- _WORK REQUEST_:
A verbatim copy of the lines from the one with "Click the Quảng cáo trend icon" through the final line below is required; print it and nothing else.

- _ENTRIES SHOWN_:

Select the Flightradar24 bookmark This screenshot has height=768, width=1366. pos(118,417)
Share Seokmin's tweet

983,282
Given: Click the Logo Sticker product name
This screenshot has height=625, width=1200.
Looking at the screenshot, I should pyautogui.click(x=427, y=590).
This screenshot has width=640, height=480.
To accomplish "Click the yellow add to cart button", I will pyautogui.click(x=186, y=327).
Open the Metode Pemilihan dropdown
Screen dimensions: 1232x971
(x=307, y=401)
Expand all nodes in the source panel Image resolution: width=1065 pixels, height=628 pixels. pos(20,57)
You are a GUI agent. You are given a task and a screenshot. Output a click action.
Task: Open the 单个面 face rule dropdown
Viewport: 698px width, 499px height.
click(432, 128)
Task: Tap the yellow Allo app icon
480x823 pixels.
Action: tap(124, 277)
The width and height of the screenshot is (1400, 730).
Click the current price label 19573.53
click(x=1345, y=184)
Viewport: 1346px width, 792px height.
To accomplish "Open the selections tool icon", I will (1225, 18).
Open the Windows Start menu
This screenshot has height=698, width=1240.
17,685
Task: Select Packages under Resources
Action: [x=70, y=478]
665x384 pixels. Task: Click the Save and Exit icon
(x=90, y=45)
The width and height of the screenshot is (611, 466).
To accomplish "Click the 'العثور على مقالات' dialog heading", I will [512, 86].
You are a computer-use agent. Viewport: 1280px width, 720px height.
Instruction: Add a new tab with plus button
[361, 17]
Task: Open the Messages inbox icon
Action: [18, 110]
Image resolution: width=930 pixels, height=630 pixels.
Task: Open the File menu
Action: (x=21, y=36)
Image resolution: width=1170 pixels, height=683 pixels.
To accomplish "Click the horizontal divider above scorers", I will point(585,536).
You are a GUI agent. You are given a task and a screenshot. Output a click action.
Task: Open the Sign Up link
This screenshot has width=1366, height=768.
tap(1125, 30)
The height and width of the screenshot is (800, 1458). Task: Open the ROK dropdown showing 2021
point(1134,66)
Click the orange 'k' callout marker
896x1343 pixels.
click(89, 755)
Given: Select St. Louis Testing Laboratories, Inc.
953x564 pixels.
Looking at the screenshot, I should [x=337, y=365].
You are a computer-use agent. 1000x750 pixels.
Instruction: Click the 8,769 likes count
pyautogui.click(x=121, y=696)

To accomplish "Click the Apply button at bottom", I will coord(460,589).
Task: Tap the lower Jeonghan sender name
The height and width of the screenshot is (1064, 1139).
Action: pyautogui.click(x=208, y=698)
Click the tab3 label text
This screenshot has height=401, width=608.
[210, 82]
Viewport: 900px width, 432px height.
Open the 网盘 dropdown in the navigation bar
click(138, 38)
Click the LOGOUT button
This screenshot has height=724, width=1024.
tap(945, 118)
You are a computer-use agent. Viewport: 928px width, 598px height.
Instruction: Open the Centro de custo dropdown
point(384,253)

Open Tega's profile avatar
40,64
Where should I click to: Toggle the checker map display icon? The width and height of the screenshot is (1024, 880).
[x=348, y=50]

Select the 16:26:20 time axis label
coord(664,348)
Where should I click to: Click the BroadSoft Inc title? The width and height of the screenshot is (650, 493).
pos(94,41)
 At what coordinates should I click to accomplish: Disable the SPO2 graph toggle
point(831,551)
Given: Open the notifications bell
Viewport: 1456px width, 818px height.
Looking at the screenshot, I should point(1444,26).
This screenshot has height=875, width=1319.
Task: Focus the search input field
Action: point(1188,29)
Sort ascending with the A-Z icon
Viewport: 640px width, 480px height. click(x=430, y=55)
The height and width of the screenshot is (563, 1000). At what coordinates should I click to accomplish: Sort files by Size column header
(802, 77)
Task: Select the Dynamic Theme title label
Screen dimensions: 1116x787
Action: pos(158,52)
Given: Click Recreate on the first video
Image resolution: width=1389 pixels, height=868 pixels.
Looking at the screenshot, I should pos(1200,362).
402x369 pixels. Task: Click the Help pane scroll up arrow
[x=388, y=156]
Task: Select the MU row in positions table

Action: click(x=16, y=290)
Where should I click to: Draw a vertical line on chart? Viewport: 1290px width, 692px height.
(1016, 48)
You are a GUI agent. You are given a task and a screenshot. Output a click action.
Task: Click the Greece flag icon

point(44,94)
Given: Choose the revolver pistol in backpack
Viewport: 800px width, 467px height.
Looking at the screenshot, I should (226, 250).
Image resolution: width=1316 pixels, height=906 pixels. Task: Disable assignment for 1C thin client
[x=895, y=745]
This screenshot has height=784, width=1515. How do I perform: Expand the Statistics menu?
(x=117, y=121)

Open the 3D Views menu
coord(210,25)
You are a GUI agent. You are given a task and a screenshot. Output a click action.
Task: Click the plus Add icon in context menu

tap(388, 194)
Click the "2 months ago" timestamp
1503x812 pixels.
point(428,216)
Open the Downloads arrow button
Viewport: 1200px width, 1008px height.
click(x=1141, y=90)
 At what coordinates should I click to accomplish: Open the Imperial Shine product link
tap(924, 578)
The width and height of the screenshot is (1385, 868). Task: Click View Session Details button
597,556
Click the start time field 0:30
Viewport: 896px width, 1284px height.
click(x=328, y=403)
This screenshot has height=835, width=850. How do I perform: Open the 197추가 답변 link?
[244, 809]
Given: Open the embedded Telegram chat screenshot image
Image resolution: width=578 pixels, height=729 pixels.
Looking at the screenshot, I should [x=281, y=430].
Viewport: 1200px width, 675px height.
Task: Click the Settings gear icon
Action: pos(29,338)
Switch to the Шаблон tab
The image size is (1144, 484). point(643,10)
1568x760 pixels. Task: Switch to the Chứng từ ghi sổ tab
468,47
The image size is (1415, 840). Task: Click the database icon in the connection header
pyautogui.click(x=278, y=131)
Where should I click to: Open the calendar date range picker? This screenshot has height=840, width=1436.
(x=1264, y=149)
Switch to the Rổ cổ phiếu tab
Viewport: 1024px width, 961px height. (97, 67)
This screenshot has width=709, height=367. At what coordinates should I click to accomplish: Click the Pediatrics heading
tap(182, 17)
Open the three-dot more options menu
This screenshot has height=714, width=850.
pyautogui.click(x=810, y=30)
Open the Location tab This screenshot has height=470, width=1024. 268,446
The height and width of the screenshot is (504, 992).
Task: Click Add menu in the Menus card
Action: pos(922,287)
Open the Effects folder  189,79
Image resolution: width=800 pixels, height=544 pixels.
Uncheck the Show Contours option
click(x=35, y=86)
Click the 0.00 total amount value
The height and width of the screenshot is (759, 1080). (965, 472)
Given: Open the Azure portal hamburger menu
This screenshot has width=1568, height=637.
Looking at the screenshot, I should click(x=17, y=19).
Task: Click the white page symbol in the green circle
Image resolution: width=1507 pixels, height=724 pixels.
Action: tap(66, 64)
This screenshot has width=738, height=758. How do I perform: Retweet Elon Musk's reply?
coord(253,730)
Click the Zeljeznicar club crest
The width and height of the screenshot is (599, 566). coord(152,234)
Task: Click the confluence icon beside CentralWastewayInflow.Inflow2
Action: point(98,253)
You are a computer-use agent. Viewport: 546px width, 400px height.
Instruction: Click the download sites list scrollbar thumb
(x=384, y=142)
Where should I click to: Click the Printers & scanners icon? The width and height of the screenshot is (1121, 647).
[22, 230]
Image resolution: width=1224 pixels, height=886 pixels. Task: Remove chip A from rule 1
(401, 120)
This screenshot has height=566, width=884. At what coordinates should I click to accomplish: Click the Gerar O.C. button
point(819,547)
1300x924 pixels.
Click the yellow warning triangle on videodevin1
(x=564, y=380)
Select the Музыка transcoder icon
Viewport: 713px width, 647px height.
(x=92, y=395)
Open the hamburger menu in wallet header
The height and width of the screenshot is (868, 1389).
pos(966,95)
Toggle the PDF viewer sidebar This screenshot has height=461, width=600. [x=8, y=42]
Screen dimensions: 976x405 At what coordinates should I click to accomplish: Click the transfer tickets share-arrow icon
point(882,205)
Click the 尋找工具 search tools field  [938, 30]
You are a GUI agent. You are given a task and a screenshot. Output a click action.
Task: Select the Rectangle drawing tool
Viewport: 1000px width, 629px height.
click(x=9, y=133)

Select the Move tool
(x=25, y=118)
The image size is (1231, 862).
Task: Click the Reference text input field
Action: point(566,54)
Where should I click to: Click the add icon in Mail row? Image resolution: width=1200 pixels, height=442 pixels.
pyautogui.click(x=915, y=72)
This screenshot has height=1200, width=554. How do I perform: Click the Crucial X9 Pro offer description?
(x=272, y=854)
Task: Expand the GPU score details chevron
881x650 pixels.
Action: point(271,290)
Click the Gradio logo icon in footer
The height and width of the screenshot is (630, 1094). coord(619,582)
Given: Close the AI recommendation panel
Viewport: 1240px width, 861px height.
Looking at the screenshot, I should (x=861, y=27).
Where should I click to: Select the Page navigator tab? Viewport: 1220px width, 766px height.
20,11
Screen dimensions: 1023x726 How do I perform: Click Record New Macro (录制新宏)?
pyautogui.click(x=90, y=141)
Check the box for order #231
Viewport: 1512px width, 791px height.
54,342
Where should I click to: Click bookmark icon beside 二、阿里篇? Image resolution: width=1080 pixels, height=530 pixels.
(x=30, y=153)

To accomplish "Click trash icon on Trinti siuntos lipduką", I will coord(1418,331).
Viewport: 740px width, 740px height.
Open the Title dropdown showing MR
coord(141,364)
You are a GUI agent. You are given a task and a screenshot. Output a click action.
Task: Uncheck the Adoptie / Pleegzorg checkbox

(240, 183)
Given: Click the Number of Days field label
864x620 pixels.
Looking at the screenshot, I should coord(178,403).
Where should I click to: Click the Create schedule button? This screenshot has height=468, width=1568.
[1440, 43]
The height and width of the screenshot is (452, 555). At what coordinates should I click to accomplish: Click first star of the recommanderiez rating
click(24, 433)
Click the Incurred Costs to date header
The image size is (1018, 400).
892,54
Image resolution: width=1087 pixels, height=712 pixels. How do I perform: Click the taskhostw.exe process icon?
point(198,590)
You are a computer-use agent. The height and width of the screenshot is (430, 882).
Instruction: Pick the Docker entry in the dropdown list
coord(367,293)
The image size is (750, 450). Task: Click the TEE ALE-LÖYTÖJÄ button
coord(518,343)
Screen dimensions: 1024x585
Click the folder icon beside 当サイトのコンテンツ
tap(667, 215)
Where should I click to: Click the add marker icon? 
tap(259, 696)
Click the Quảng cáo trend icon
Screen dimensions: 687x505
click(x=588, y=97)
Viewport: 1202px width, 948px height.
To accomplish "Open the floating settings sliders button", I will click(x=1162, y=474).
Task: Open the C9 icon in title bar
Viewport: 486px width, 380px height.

- _WRITTEN SOLUTION_:
Click the Quảng cáo trend icon
Screen dimensions: 687x505
click(x=588, y=97)
Viewport: 1202px width, 948px height.
To accomplish "Open the floating settings sliders button", I will click(x=1162, y=474).
Task: Open the C9 icon in title bar
Viewport: 486px width, 380px height.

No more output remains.